Lisa Jones Smokstad (born September 6, 1969) is an American tire specialist. She has been employed by multiple-champion NASCAR race car team Hendrick Motorsports since 1999, and has worked for various drivers.

==Biography==

===Early life===
Smokstad was born on September 6, 1969, in Shakopee, Minnesota. She is the daughter of Ellis and Pat Jones. Smokstad began participating in gymnastics and competed in the sport until her early teenage years. She worked as a child advocate in Minnesota's courtrooms. While enrolled at the University of Minnesota on a psychology course, Smokstad found work doing concessions at Raceway Park in 1990 which she did during the weekends. The job was secured by one of her friends with whom she attended gymnastic class with. Smokstad said in 2006 that she had not originally intended for an auto racing career: "When I went to college I didn't think I'd be dirty four days a week." It was where she met her husband Craig, whom she married in 1993. She obtained the job as she was the only member of her family who could understand tire fractions. In 1992, Smokstad graduated from the University of Minnesota with a bachelor's degree in psychology.

===Career===
In 1996, Smokstad began working as a tire person for her brother-in-law, who was competing in American Speed Association-sanctioned races. She later overheard that race car driver Ken Schrader was planning to start a new short-track team and required a tire specialist. Smokstad and her husband accepted the position and moved to Charlotte, North Carolina, in 1996. When the two race teams merged in 1999, she was required to look for a new job because Schrader wanted a tire specialist with more experience. He advised her not to send a résumé to Hendrick Motorsports because of her gender. However, she was asked by Jack Sprague and his crew chief Dennis Conner to join Hendrick Motorsports as their tire specialist. She began in the position in 1999. That same year, he won the Craftsman Truck Series; the experience strengthened Smokstad's loyalty to the team and garnered her admiration for its founder Rick Hendrick.

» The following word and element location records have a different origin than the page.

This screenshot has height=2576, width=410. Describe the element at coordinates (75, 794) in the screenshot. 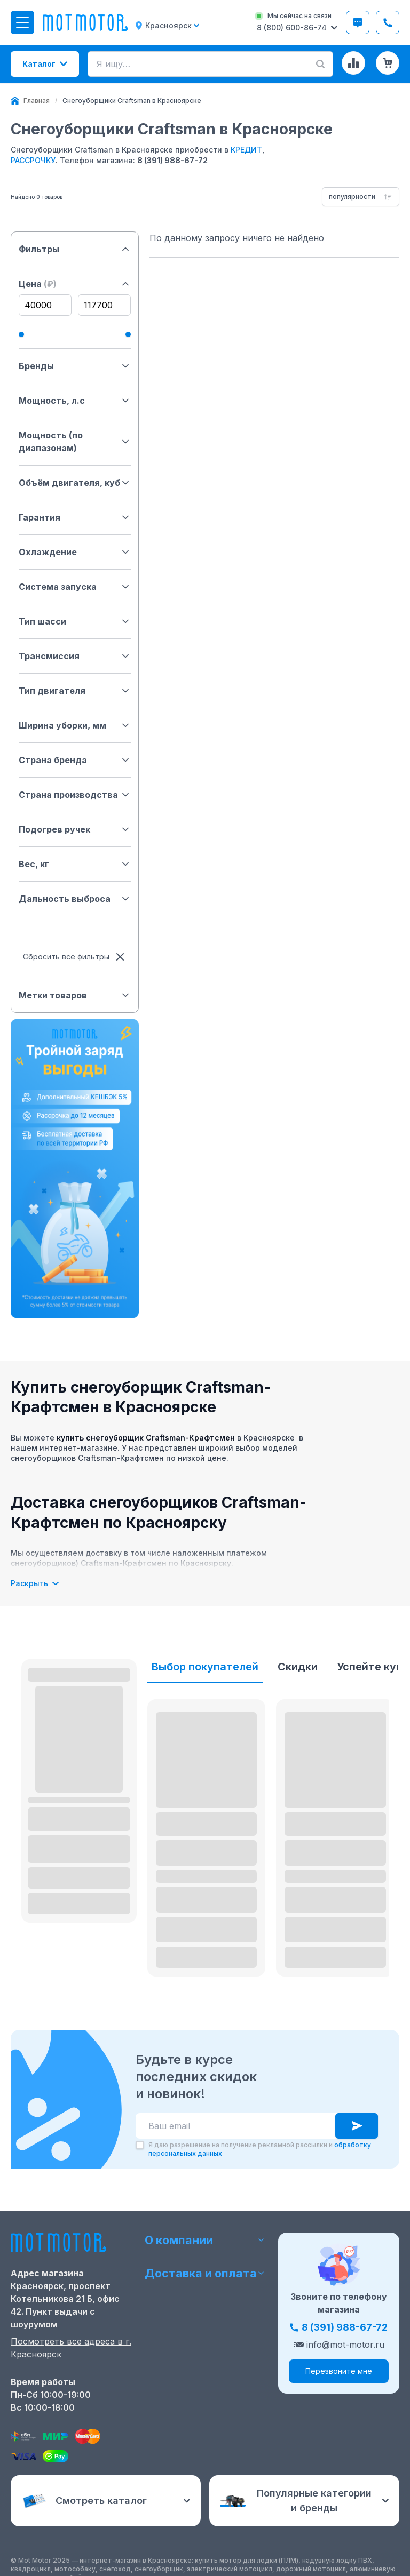

I see `Страна производства` at that location.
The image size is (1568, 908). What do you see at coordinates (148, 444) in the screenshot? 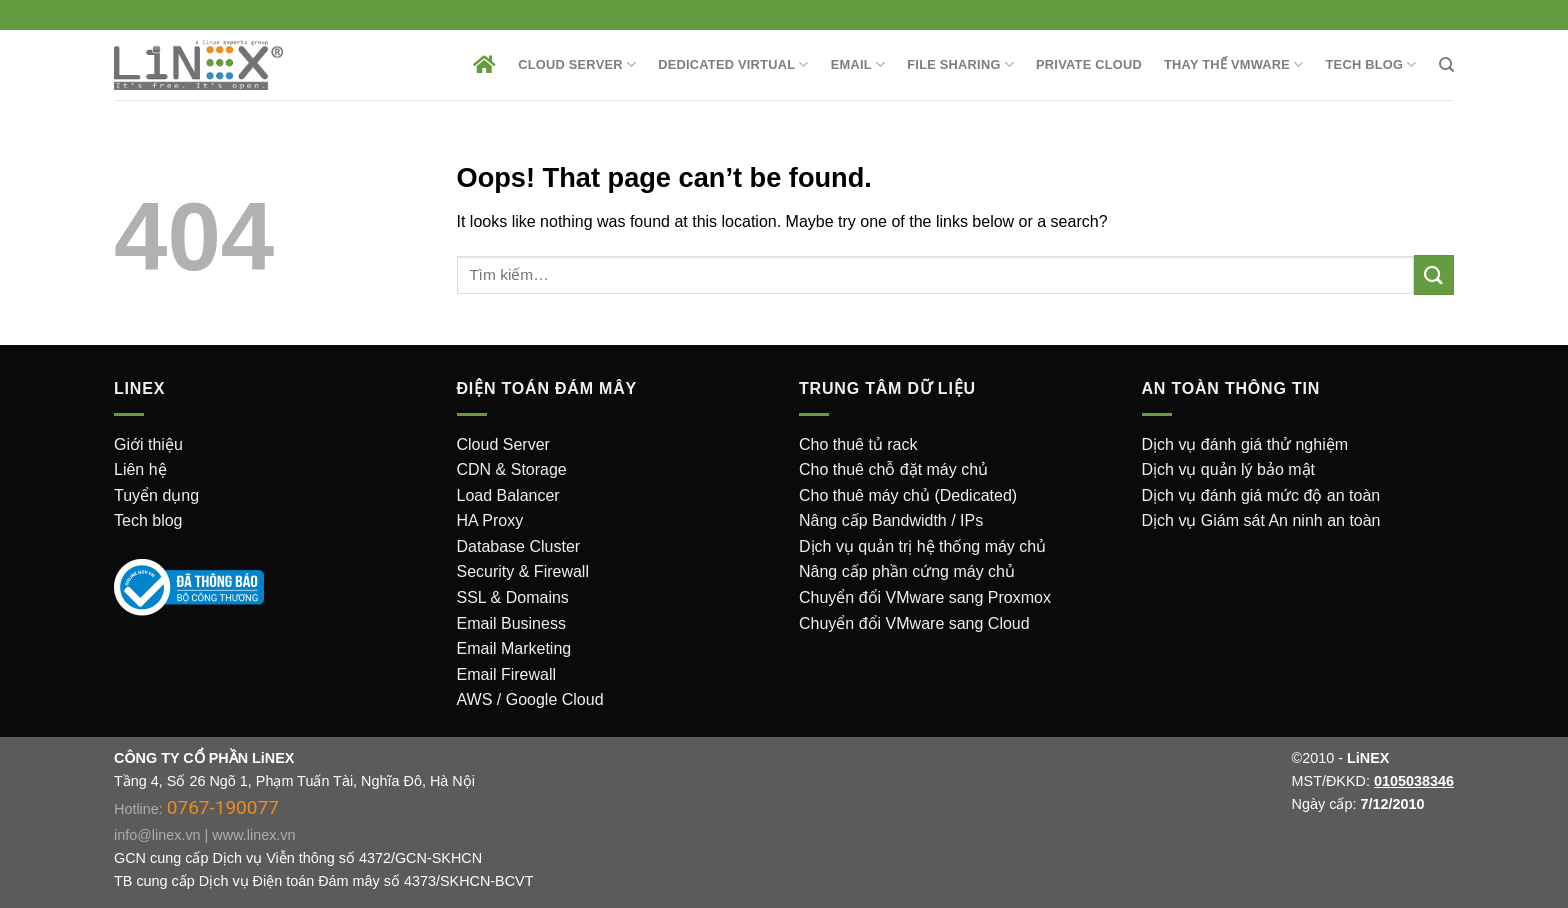
I see `Giới thiệu` at bounding box center [148, 444].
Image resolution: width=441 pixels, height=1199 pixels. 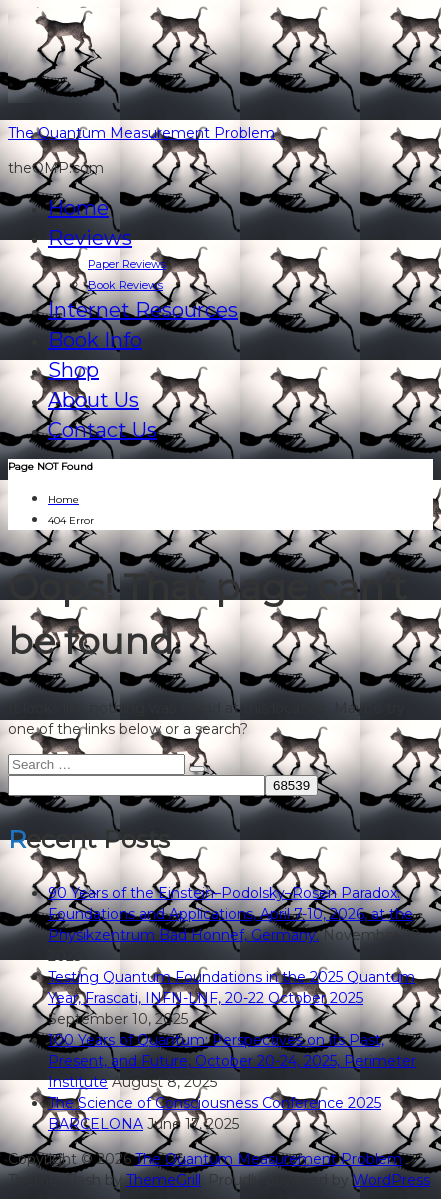 What do you see at coordinates (143, 310) in the screenshot?
I see `Internet Resources` at bounding box center [143, 310].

She later worked with various drivers who raced for Hendrick Motorsports. Smokstad coached a gymnastics team while not working in auto racing. She gave birth to her daughter, RaElla, on August 30, 2007. She and fellow crew member Zach Miller were awarded the Cup Series "Consistently Smooth" Tire Specialist Award in 2009. Smokstad was promoted by Hendrick Motorsports in 2010 to focus on strategizing and tire testing.